The required answer is the count of lines in the records that contain "computer", with no other text.

### [AVAILABLE RECORDS]
______

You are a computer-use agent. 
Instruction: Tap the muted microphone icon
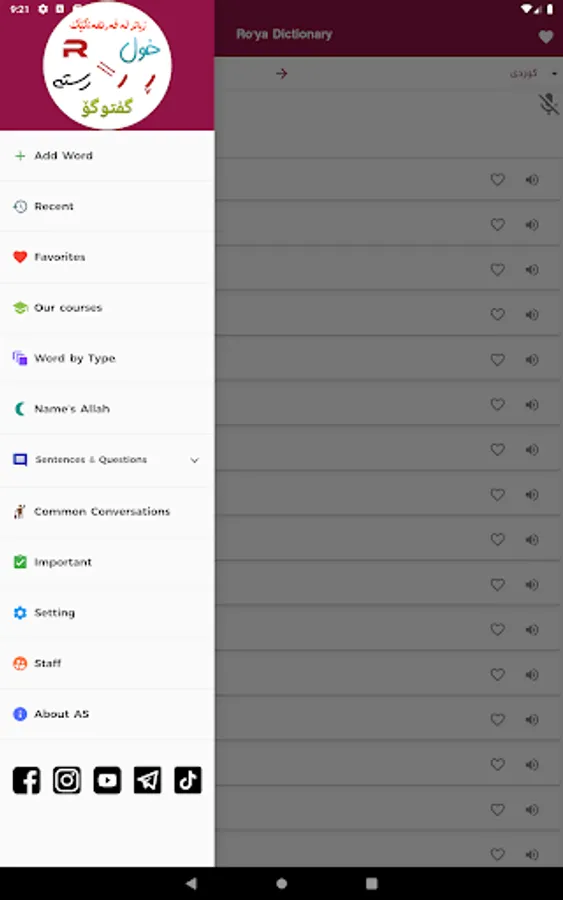(x=548, y=104)

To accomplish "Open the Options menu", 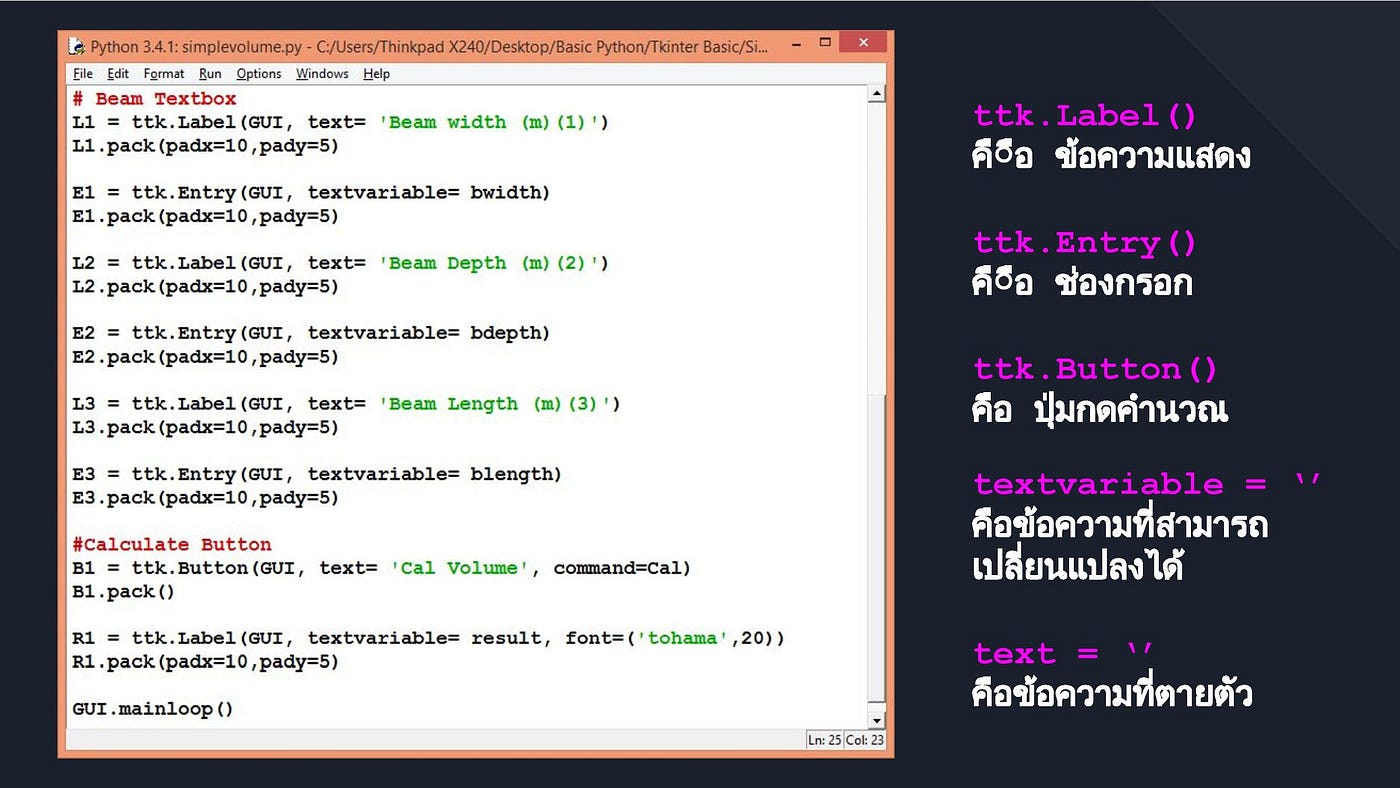I will pyautogui.click(x=258, y=73).
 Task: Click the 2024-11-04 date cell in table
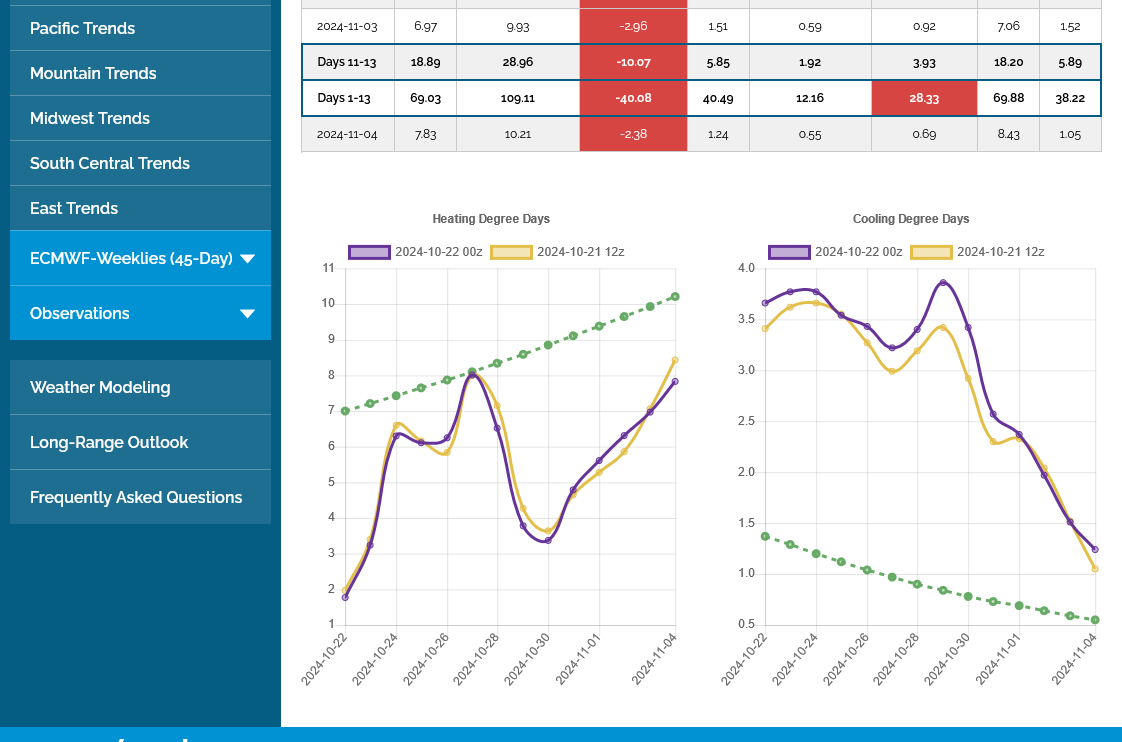[348, 134]
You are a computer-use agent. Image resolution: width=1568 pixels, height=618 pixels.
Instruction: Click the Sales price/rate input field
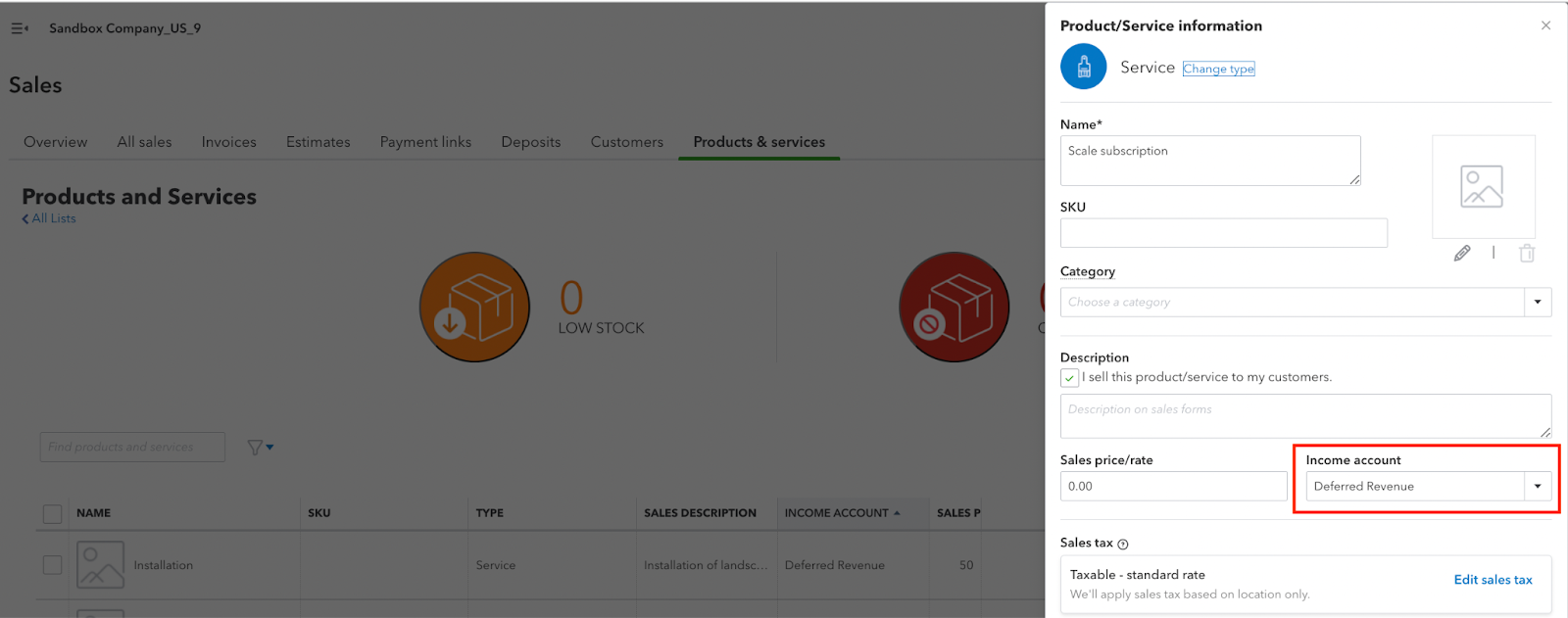[x=1173, y=486]
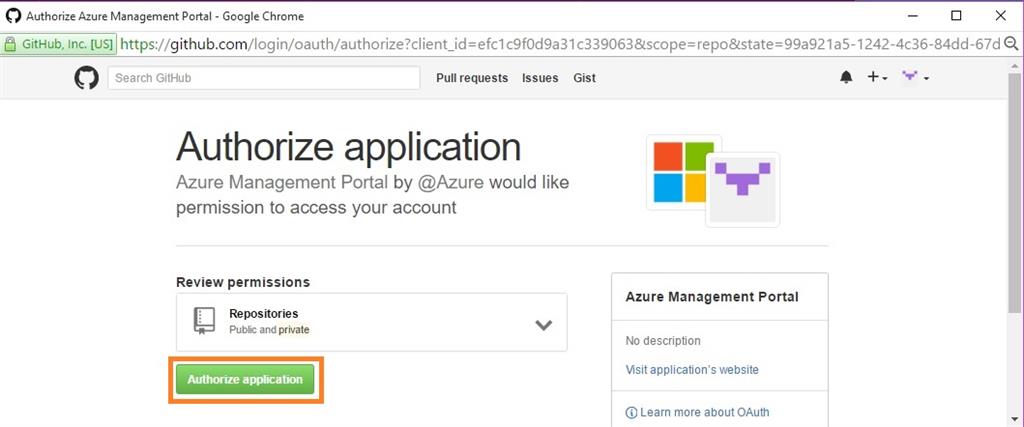This screenshot has height=427, width=1024.
Task: Click the OAuth info circle icon
Action: (631, 412)
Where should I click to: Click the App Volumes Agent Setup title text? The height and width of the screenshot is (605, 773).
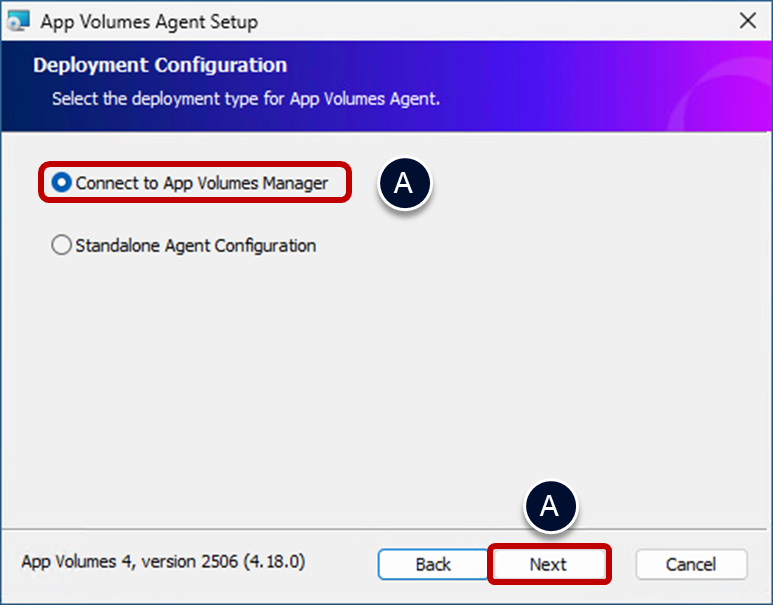point(149,21)
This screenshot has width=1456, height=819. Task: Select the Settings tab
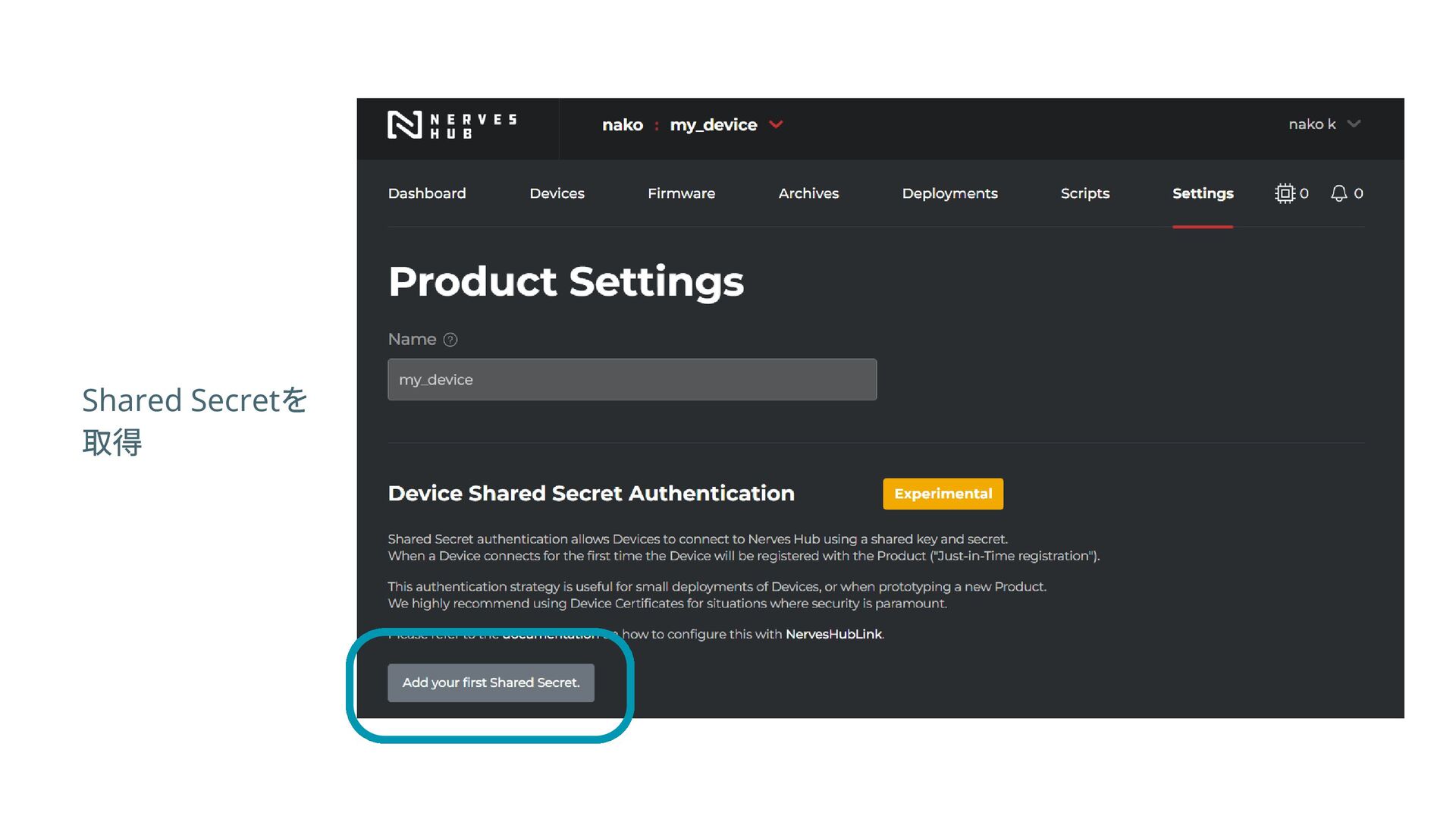coord(1203,193)
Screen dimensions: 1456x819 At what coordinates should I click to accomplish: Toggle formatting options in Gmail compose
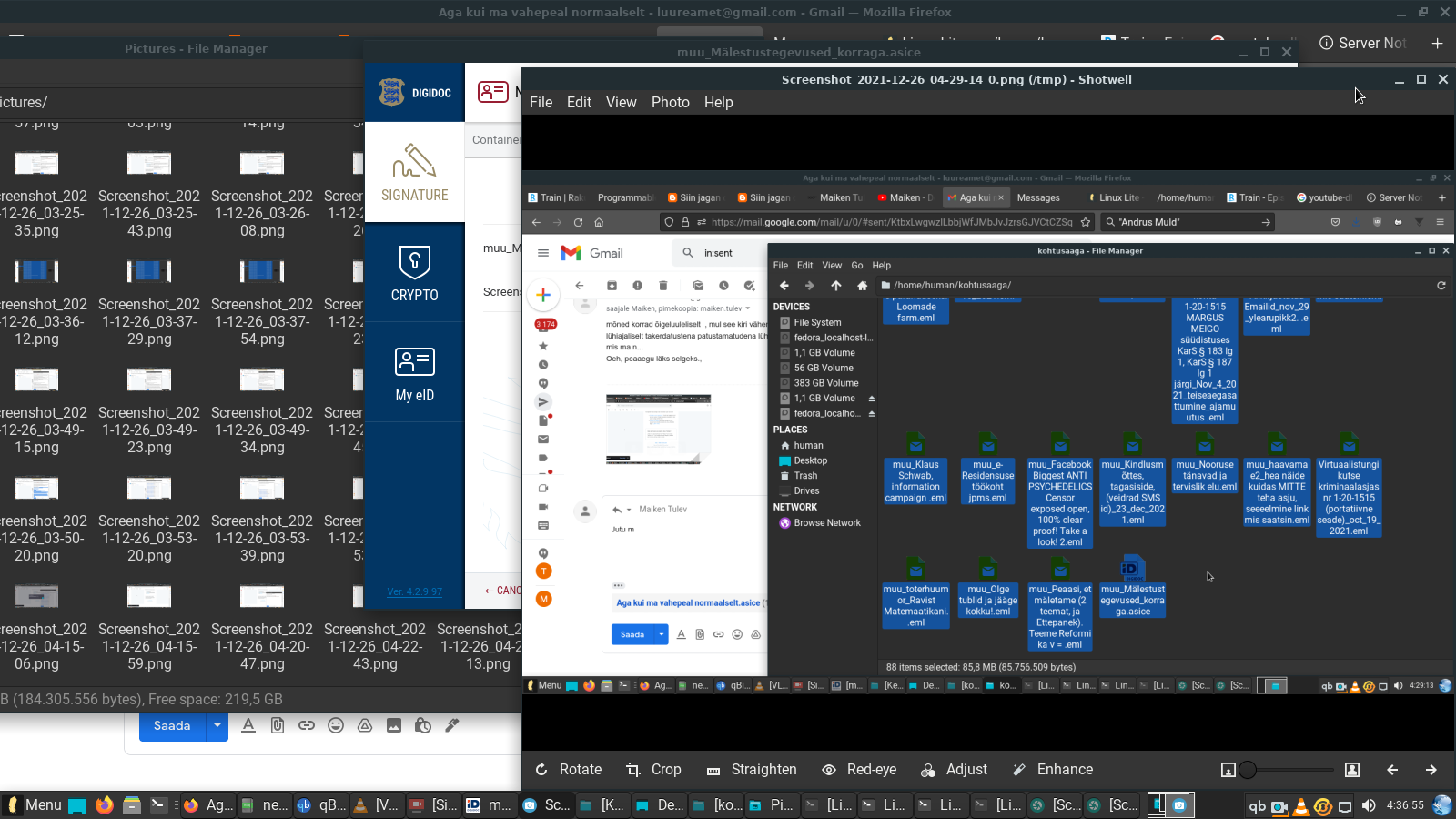248,725
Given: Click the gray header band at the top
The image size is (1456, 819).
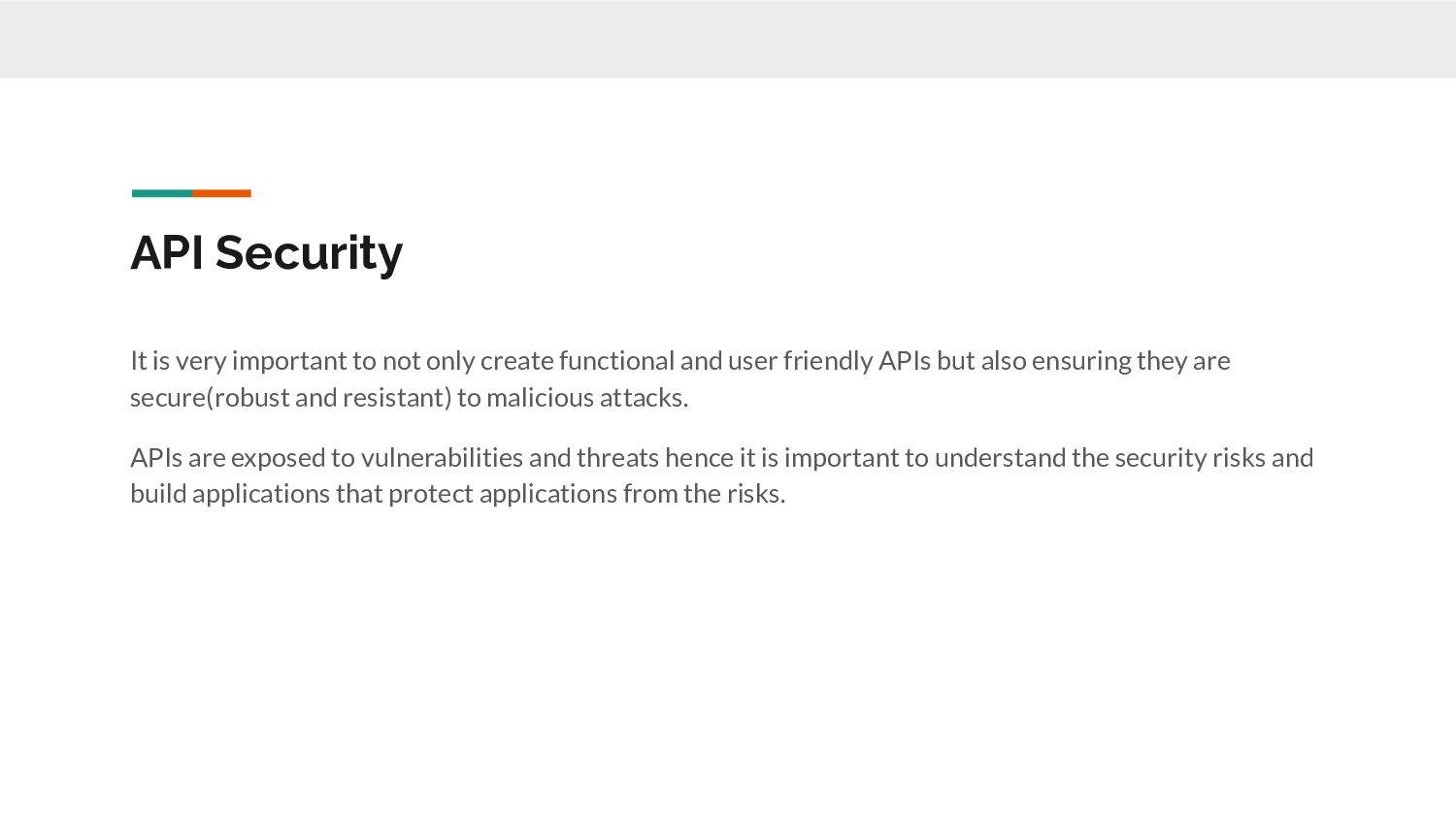Looking at the screenshot, I should [x=728, y=39].
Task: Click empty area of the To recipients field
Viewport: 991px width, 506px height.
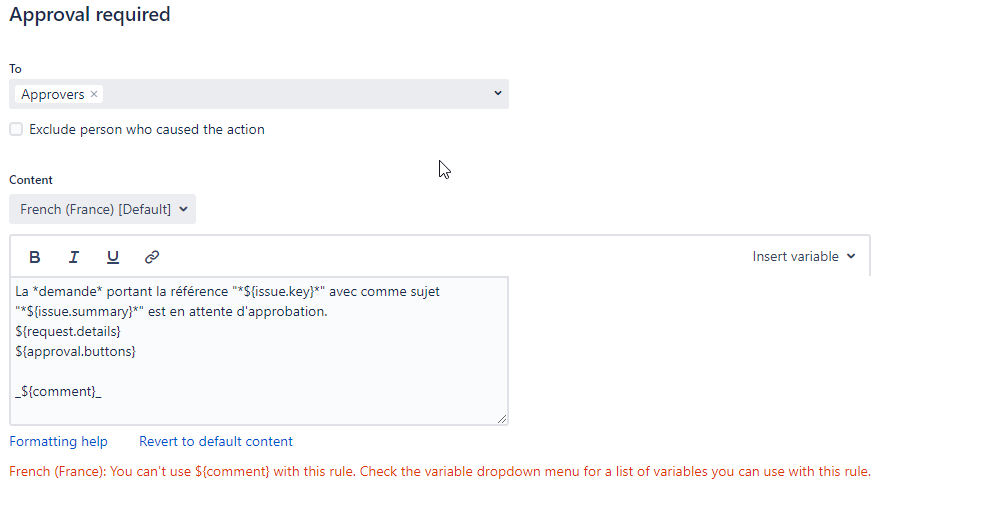Action: (x=297, y=94)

______

### [COMPLETED TASK]
2